Commissioners likely will make a decision on the proposal in December. They scheduled three days of testimony this week, but worked late into the evening Monday and expected to do the same Tuesday as they tried to get done in plenty of time for Thanksgiving.
“It is going to be a long haul today,” commission Chairman Ronald Brise said as Tuesday’s hearing started shortly after 9 a.m.
The proposed settlement has been highly controversial, in part, because FPL announced it just days before the commission was scheduled to start a hearing in August on a $690.4 million rate proposal that the utility filed earlier in the year. The settlement also is controversial because the Office of Public Counsel has not agreed to it.
The Office of Public Counsel argues that the utility’s base rates should decrease — not increase. — by as much as $253 million next year. If the commission rejects the settlement, it then likely will decide in January whether to approve the original $690.4 million rate proposal.

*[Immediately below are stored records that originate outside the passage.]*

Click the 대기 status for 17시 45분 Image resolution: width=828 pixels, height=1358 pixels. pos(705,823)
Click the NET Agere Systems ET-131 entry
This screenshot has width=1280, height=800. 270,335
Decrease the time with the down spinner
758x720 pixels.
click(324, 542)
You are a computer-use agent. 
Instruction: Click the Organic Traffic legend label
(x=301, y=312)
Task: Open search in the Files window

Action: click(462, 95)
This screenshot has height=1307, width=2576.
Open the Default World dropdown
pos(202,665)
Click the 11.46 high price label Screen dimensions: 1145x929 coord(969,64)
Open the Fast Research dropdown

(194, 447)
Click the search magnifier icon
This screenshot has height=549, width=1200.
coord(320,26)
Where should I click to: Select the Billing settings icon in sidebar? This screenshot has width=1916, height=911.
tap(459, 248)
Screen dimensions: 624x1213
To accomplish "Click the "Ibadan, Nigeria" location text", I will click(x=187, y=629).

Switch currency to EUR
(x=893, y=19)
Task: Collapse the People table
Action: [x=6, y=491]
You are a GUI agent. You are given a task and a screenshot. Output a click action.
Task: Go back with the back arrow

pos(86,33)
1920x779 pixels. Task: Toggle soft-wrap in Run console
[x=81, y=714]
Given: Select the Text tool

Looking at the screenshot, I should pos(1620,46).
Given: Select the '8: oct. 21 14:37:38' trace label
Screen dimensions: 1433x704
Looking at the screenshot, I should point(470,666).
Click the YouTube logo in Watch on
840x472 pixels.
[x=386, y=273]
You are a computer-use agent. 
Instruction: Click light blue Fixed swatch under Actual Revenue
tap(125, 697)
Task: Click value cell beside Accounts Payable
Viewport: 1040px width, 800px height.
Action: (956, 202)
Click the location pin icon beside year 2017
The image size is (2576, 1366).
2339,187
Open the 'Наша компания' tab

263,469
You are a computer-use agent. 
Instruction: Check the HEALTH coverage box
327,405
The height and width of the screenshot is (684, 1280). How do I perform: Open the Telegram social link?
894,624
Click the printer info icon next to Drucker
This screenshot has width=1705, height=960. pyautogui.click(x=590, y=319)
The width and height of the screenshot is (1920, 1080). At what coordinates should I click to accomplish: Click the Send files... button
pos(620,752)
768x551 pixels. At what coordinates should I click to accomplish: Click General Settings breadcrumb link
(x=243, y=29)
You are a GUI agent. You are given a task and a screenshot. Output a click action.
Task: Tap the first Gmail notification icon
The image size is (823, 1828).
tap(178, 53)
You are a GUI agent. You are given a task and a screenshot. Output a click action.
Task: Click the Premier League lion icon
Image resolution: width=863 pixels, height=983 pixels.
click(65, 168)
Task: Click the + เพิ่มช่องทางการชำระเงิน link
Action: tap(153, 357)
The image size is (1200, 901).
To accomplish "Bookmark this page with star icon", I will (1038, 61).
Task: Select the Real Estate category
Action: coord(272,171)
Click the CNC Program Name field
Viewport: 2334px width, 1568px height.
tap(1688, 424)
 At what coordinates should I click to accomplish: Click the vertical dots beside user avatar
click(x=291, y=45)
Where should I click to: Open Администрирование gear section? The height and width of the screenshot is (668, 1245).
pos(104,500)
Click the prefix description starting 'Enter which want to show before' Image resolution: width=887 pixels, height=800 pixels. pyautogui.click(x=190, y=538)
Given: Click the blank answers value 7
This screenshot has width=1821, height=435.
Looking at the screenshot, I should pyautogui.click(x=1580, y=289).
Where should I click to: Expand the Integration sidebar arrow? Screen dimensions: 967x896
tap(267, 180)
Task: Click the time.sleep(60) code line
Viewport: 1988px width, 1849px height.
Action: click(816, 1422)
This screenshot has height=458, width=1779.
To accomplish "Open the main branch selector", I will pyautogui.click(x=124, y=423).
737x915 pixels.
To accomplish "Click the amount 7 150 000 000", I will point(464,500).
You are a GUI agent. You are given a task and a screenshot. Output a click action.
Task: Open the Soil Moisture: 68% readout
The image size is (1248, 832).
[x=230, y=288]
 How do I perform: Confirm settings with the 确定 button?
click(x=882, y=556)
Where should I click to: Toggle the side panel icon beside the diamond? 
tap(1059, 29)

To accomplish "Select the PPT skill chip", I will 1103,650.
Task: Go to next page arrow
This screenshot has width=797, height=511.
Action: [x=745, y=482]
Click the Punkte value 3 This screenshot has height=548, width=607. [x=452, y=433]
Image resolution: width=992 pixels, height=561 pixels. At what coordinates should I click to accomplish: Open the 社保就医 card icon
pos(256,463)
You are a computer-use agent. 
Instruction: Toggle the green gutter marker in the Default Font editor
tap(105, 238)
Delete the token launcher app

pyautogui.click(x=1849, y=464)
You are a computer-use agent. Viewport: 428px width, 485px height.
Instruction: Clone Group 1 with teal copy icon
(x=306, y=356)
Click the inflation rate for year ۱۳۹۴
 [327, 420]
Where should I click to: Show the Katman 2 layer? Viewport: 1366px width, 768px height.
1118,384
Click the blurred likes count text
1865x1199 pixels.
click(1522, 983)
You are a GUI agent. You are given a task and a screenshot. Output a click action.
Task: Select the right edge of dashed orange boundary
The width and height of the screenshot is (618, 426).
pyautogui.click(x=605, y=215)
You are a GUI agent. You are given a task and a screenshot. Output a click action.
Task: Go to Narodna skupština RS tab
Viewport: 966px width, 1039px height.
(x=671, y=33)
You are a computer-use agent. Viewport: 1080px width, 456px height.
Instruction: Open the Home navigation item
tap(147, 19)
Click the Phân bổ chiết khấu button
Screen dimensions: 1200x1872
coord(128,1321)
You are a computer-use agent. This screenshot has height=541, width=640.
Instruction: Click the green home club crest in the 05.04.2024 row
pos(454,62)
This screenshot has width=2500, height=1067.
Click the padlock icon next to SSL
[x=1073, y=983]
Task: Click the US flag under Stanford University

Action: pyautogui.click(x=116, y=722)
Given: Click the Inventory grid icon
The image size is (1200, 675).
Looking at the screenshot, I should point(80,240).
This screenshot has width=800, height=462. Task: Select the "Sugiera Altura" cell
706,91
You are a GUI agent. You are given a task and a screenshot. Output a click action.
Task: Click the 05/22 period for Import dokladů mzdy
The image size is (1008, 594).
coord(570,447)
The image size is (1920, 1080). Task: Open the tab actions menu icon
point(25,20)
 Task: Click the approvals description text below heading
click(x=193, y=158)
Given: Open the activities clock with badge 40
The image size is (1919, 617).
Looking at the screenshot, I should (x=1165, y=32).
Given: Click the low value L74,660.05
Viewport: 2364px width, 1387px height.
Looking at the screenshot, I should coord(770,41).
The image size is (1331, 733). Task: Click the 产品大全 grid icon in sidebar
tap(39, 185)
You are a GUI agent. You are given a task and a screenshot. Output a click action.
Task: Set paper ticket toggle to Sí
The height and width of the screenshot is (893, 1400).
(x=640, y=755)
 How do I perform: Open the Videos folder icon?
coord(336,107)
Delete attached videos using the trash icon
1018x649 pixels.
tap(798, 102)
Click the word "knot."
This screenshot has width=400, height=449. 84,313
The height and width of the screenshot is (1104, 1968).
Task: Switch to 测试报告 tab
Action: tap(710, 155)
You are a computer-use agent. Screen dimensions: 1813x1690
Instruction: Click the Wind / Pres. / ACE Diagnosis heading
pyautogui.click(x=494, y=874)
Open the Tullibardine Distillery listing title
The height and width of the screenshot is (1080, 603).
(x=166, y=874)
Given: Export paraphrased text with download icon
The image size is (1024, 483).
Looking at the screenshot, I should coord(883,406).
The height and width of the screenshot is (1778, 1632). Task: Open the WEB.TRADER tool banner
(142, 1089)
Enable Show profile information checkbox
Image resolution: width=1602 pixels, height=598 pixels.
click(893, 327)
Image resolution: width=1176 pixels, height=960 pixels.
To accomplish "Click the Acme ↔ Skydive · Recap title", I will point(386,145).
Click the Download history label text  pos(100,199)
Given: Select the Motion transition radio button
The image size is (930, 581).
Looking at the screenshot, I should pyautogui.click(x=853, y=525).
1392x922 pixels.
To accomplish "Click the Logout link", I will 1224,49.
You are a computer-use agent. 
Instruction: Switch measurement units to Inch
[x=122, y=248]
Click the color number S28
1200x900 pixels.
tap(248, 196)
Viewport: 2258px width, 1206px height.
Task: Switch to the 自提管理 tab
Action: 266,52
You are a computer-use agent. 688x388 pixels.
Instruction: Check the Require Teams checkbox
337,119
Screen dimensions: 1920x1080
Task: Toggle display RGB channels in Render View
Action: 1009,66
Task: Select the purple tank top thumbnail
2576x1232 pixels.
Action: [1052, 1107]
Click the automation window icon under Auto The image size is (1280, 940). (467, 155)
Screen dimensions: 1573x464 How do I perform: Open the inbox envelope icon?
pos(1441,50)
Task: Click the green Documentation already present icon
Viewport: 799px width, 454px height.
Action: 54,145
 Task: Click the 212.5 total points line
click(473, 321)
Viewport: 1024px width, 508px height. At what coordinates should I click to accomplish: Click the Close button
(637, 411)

The proposed settlement includes a complex mixture of financial issues. One controversial part of the settlement, for example, would allow FPL to earn a 10.7 percent “return on equity,” a closely watched measure of profitability.
Another key part is the potential future base rate increases for the new power plants. Under the proposal, FPL would receive a $378 million base-rate increase in January, with an additional $165.3 million increase in June when the Cape Canaveral plant starts operating.
That could be followed by a $236 million increase after the Riviera Beach plant starts operating in 2014 and a $218 million increase after the Port Everglades plant cranks up in 2016, according to information presented at Tuesday’s hearing.
At least next year, the proposed settlement would have relatively little impact on customers’ monthly bills. Even after the increase for the Cape Canaveral plant in June, residential customers who use 1,000 kilowatt hours of electricity a month would see increases in their bills of slightly less than $1, FPL says.
That is largely because the base-rate increases would be offset by reductions in power-plant fuel costs, which are a separate part of customers’ overall bills. It is more difficult to project the amounts of customer bills in later years because of uncertainty about costs such as fuel.